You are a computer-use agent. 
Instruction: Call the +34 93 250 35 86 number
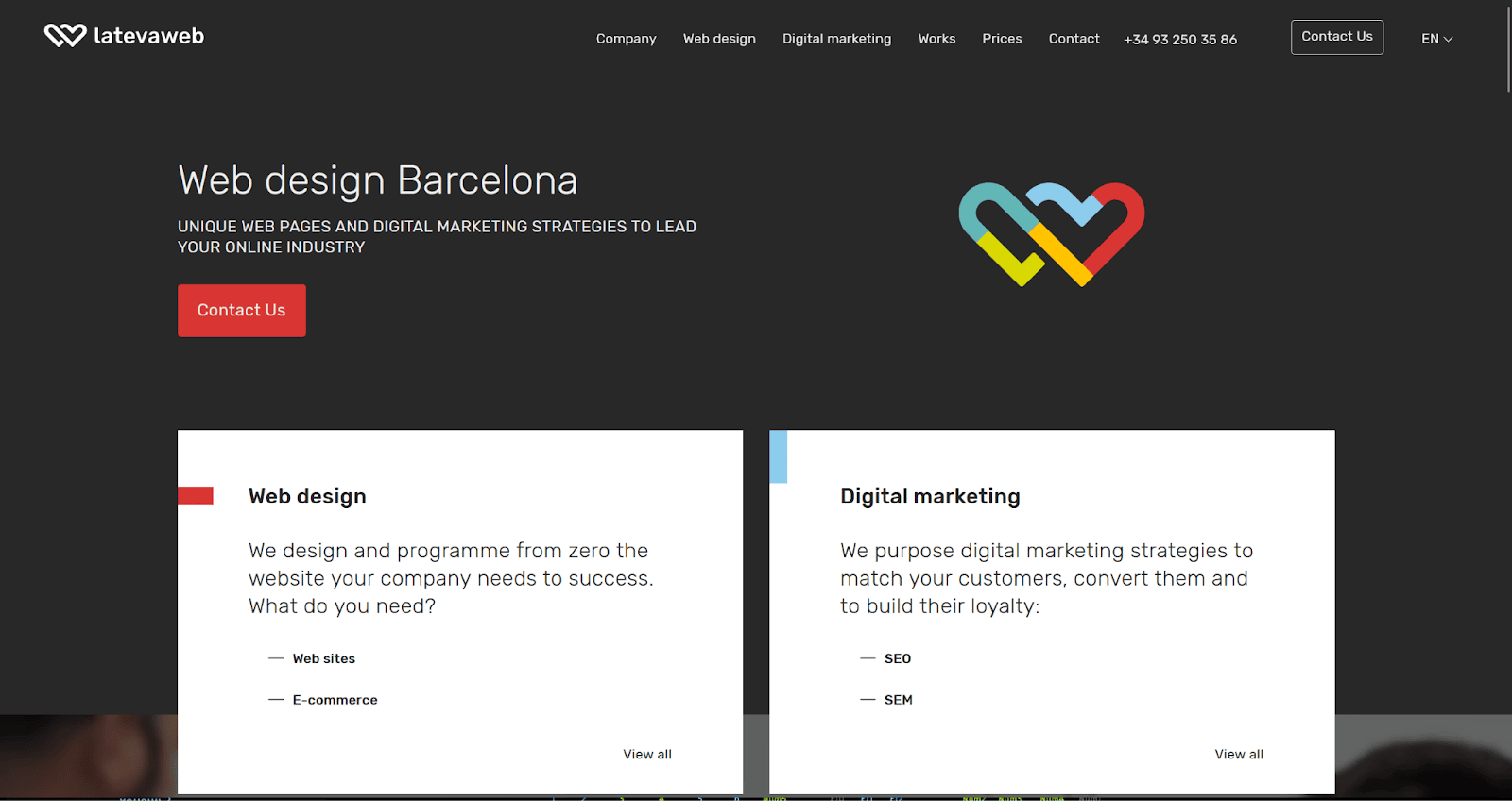[1179, 40]
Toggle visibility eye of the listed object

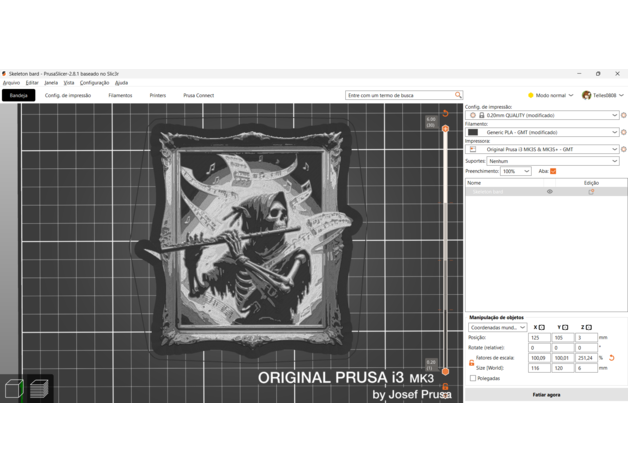pyautogui.click(x=549, y=191)
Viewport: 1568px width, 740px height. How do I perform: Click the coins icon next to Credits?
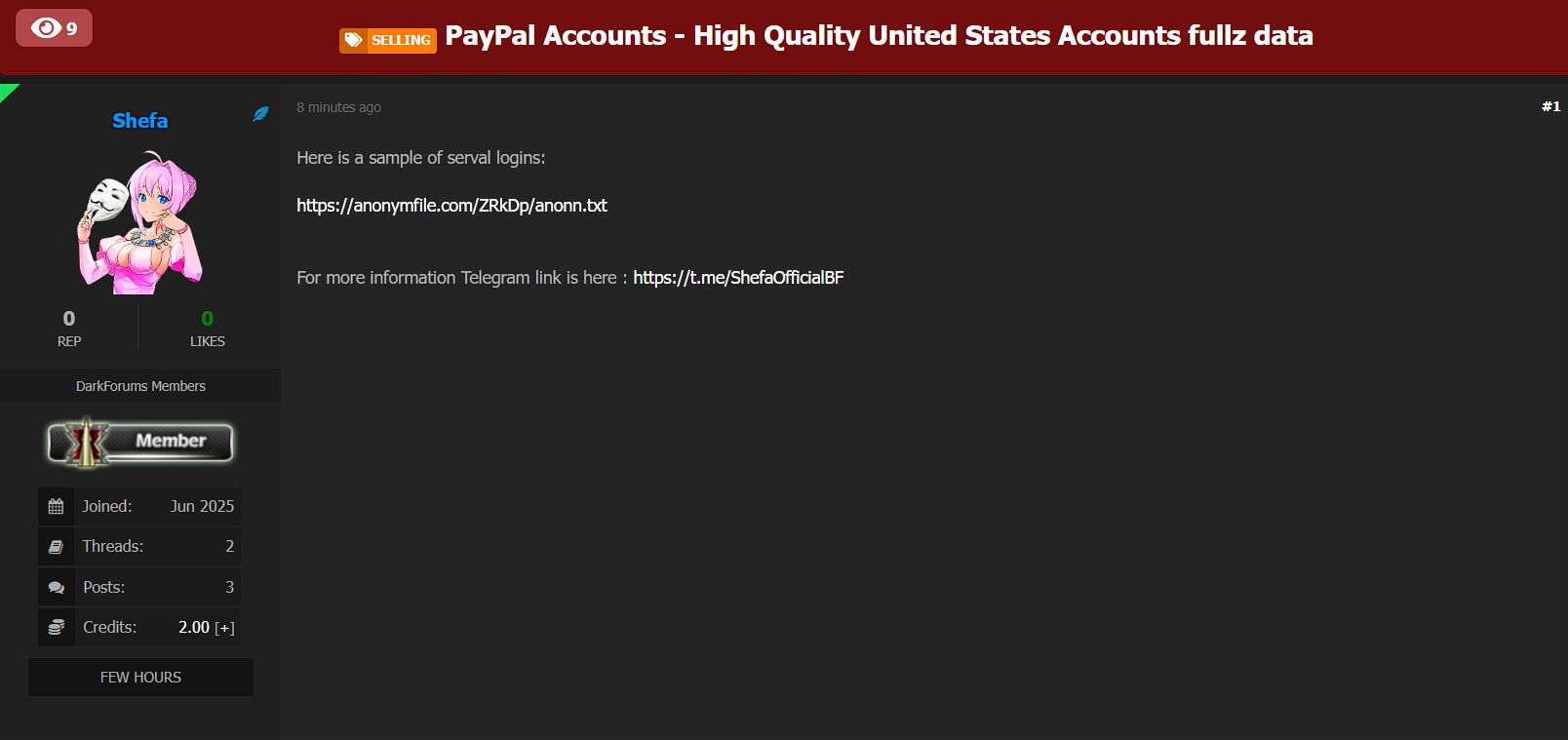tap(56, 627)
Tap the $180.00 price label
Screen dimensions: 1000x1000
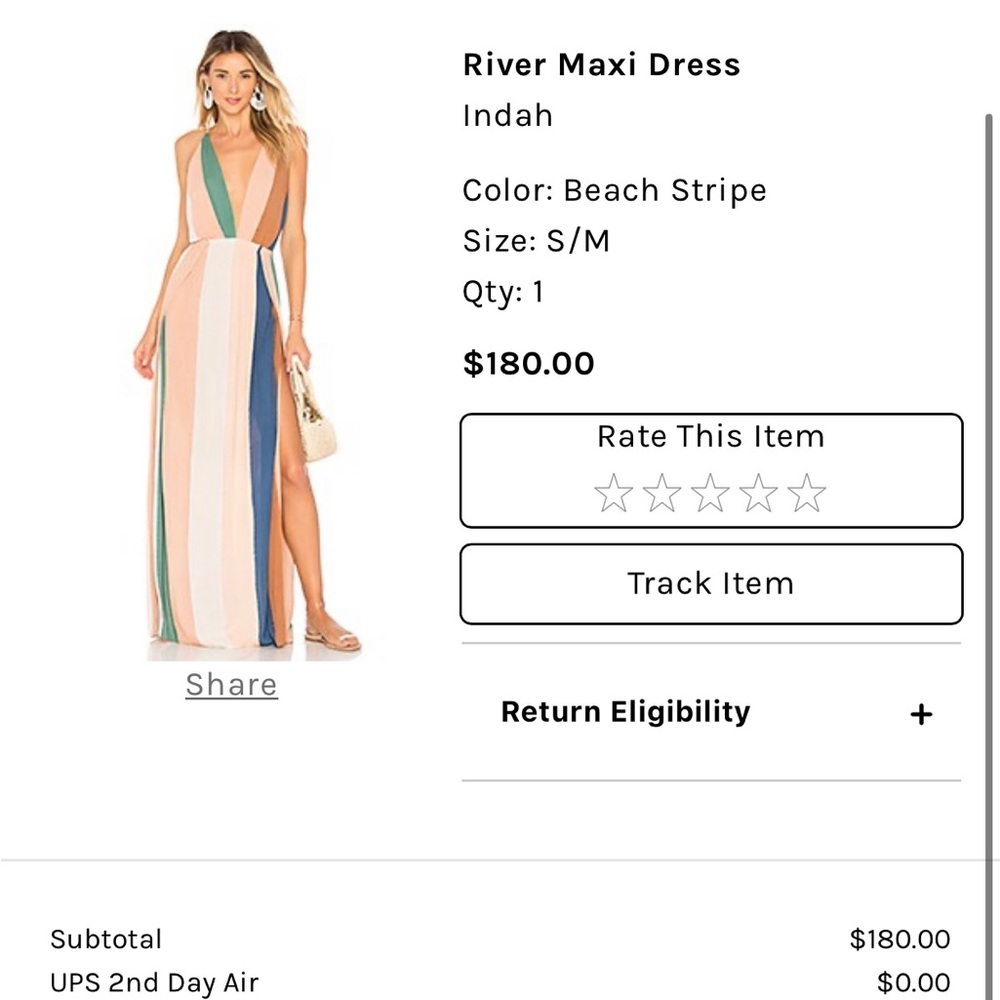[x=529, y=363]
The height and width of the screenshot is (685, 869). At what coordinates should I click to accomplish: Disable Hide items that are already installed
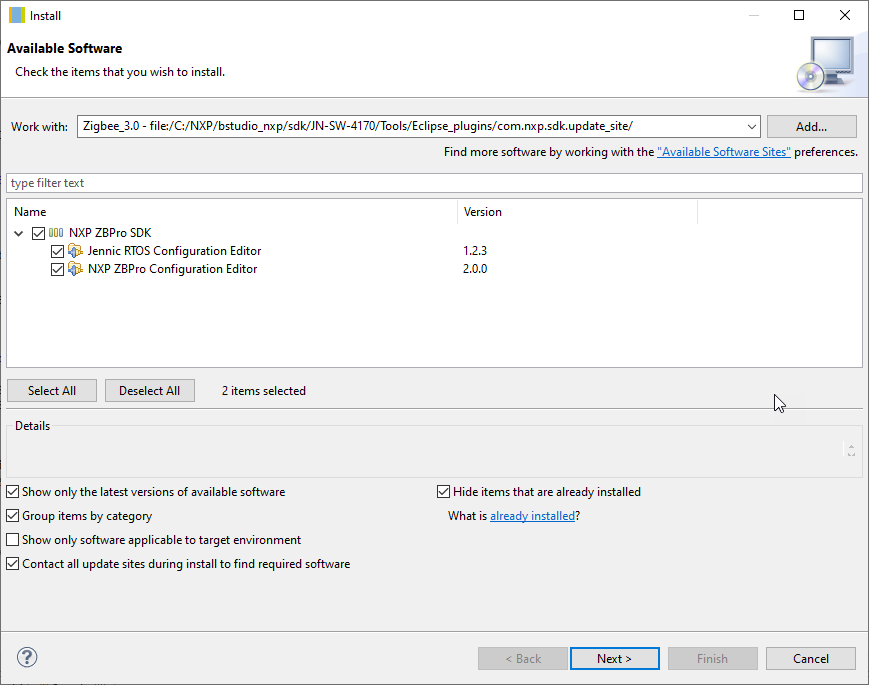[444, 492]
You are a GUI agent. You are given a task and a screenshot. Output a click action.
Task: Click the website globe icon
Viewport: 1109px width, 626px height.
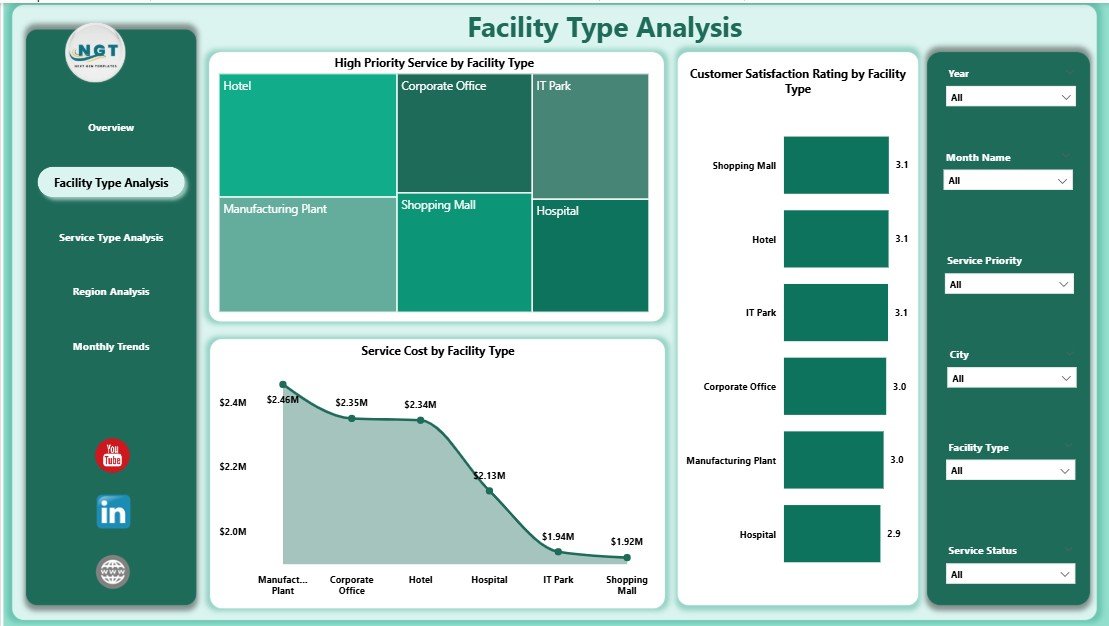click(111, 570)
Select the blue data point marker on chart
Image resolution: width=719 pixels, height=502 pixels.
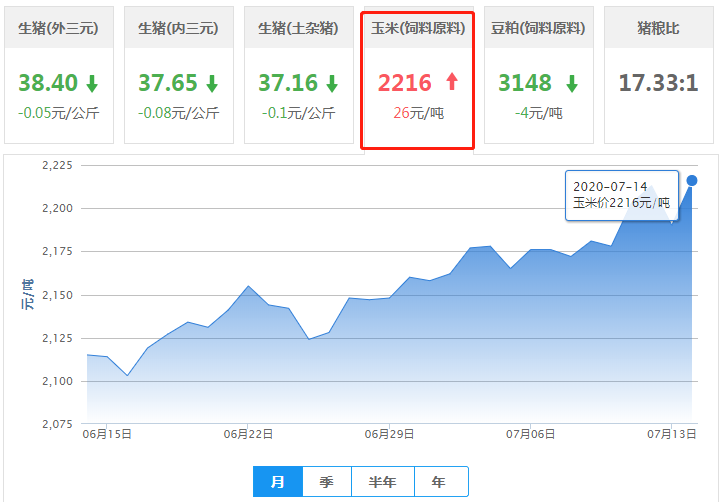point(692,180)
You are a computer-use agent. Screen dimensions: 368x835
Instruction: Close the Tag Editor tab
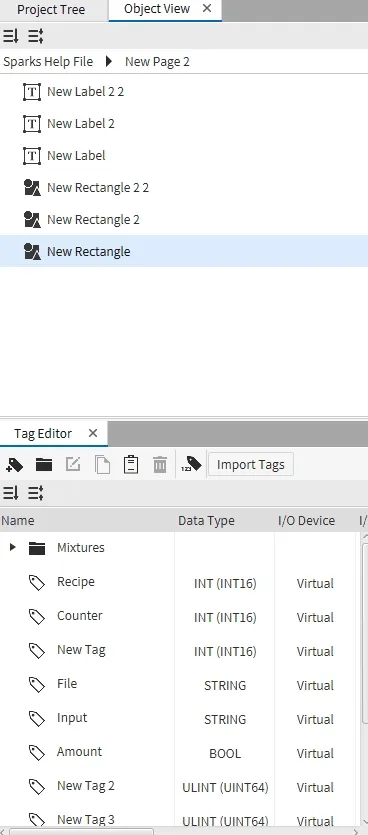(93, 433)
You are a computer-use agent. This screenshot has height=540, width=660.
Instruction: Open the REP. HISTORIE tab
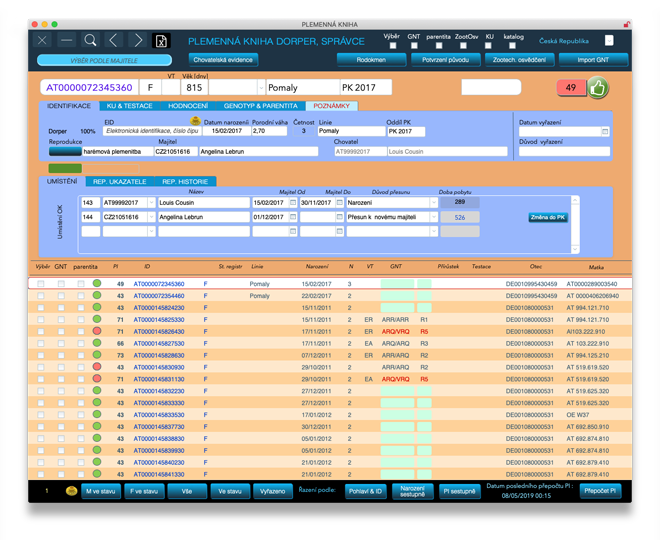[x=184, y=180]
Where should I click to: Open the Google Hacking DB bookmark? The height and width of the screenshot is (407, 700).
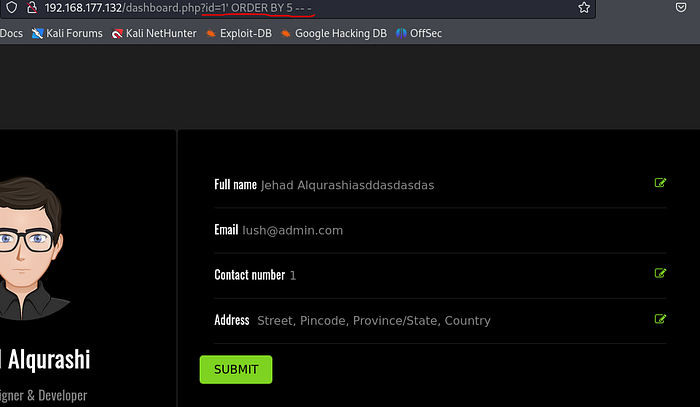[x=333, y=33]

——

- _WORK REQUIRED_: Gather every line above that contains the word "Open", and copy each one.

- _ANSWER TO THE PROBLEM_:
Instruction: Open the REP. HISTORIE tab
Where should I click to: Open the Google Hacking DB bookmark? The height and width of the screenshot is (407, 700).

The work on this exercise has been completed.